Sebastian Raschka 05/09/2014
We have a directory ../CSV_files_raw/
with CSV files where some of them have 'tab-separated' and some of them 'comma-separated' columns.
Here, we will 'fix' them, i.e., have them all comma-separated, and save them to a new directory ../CSV_fixed
.
First, we create a dictionary with the file basenames as keys.
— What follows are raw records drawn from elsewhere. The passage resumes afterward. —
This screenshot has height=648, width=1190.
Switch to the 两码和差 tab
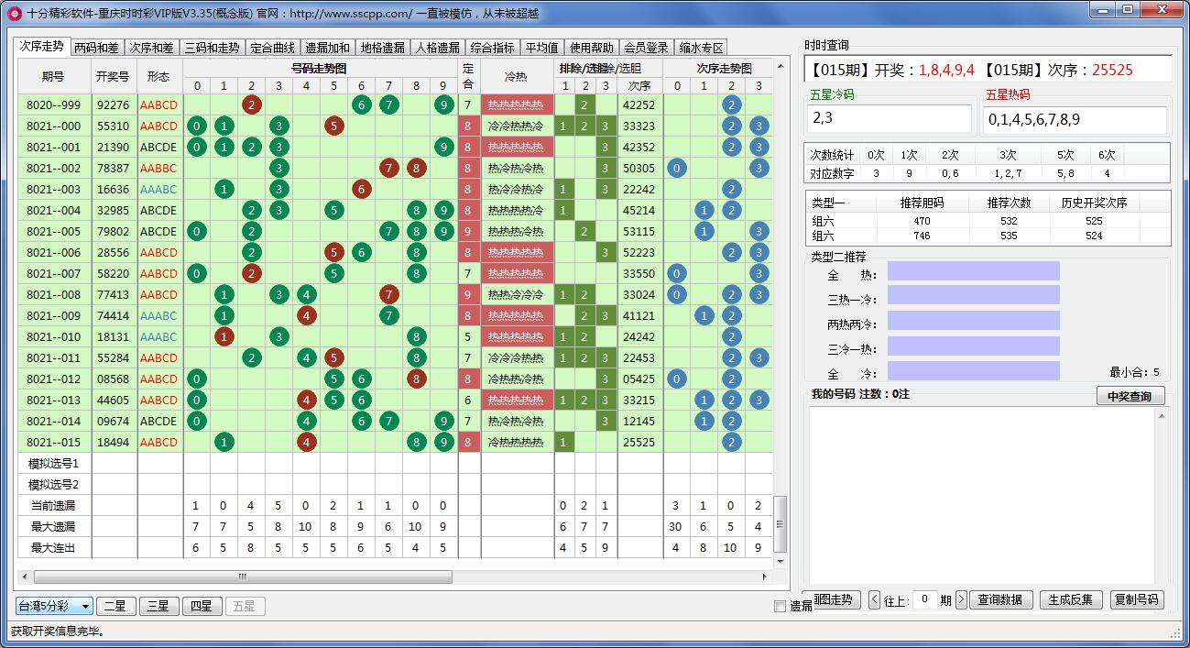[96, 48]
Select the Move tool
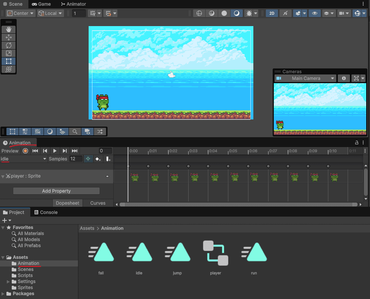The image size is (370, 299). [x=9, y=37]
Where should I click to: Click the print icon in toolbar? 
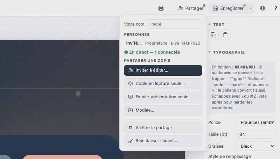pyautogui.click(x=161, y=8)
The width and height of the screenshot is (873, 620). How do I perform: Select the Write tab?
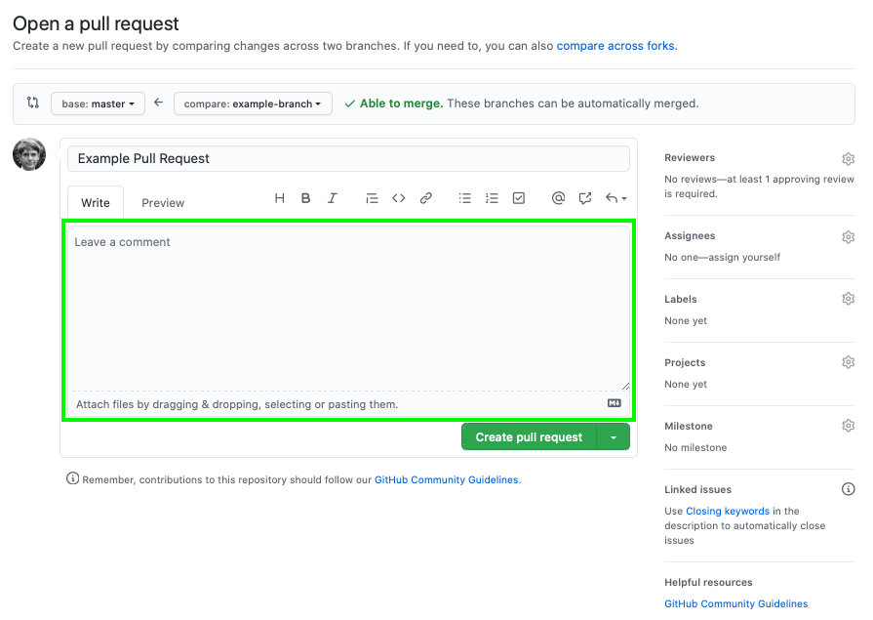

The values are lists of the file paths to the raw and new fixed CSV files. e.g.,
{
'abc.csv': ['../CSV_files_raw/abc.csv', '../CSV_fixed/abc.csv'],
'def.csv': ['../CSV_files_raw/def.csv', '../CSV_fixed/def.csv'],
...
}
import sys
import os
raw_dir = '../CSV_files_raw/'
fixed_dir = '../CSV_fixed'
if not os.path.exists(fixed_dir):
os.mkdir(fixed_dir)
f_dict = {os.path.basename(f):[os.path.join(raw_dir, f),
os.path.join(fixed_dir, f)]
for f in os.listdir(raw_dir) if f.endswith('.csv')}
Now, we can replace the tabs with commas for the new files very easily:
for f in f_dict.keys():
with open(f_dict[f][0], 'r') as raw, open(f_dict[f][1], 'w') as fixed:
for line in raw:
line = line.strip().split('\t')
fixed.write(','.join(line) + '\n')